L'Uniic s'énerve contre le projet de suppression de la propagande électorale

Comme un marronnier, l'avenir de l'information électorale envoyée à chaque citoyen est remis en cause.

Énervée et lasse... après le projet de loi des finances 2014, puis 2015, l'Union nationale des industries de l'impression et de la communication (Uniic) dénonce une nouvelle fois les arguments du gouvernement qui a inscrit la suppression de la propagande électorale papier dans le projet de loi des finances 2017. Et une nouvelle fois, l'Uniic tient à souligner la désinformation martelée pour justifier ce syndrome "maniaco-numérique".

Une économie pour qui ?

L'organisation patronale présidée par Pascal Bovéro ne souhaite pas employer le mot "dématérialisation". "Au contraire", explique-t-elle, "si le projet voit le jour, savoir pour qui voter nécessitera d'être équipé de beaucoup de matériel dont ma mère, qui vient d'avoir 94 ans et n'a jamais raté une élection, songe à s'équiper : internet, ordinateur, écran connecté…" Et "les économies s'il y en a, dont le détail n'est évidemment pas communiqué, seront donc en grande partie à la charge des ménages."

Les disparités renforcées

L'argument économique pose ainsi la question fondamentale du coût de la démocratie. "Nous passerions d'une distribution ultra-égalitaire en boîtes aux lettres, à une mise à disposition arbitraire, dépendante (entre autres) des conditions d'accès à internet et du niveau d'équipement de tout un chacun."
Ces inégalités d'accès épouseraient sensiblement les contours des disparités sociales de la population, tout autant qu'elles marqueraient une nette rupture générationnelle. "Faut-il accepter cette forme implicite d'exclusion de la vie démocratique, au nom d'une économie budgétaire ?"
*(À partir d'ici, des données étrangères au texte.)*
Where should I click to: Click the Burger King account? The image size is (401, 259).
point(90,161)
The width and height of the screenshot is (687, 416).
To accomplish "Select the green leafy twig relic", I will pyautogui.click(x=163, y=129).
Le papier vraiment moins écologique que le digital ?

L'Uniic est aussi fatiguée de devoir contrer le perpétuel argument écologique. Si le rapport commandé par Bercy et le ministère de l'Intérieur attribue la destruction de 105 hectares de forêt pour la production des professions de foi et bulletins de vote envoyée en 2012, l'union professionnelle rappelle qu'au titre de prescriptions relatives au code électoral, aucun support ne peut être pris en charge par l'État s'il ne répond pas aux exigences écologiques liées à un papier responsable, c'est-à-dire un papier contenant au moins 50 % de fibres recyclées ou un papier bénéficiant d'une certification délivrée par les systèmes FSC ou PEFC.
"Propager de tels raccourcis confine donc à la désinformation écologique et ajoute au mépris d'une filière qui s'est de longue date attachée à être responsable."
Elle poursuit : "Et qu'en est-il de tous les serveurs nécessaires au traitement des milliers de pages qui vont transiter par les tuyaux du big data ? De la destinée de tous les composants et autres métaux lourds des appareils en fin de vie ?" Personne ne le sait vraiment. Mais une chose est sûre : tout ce qui est virtuel n'est pas forcément vertueux.

L'efficacité du papier ne peut être remis en cause

L'union professionnelle s'insurge également que le rapport évoque "l'inefficacité" du dispositif en boîtes aux lettres en arguant des retards d'envoi, des erreurs de documents et près de 7 % des courriers retournés en mairie. Une telle observation sur "l'efficacité" est à remettre en perspective : quelle sera la proportion d'électeurs qui fournira l'effort d'aller sur les pages internet hébergeant les professions de foi ? Elle rappelle que bon nombre d'études ont prouvé que le support papier a plus impacte sur les destinataires que les supports numériques.
"S'il s'agit d'imposer un mode d'information "efficace", dématérialiser les contenus n'aurait probablement pas plus de sens que de substituer aux imprimés publicitaires des courriels volatiles dont le moindre impact a été démontré maintes fois."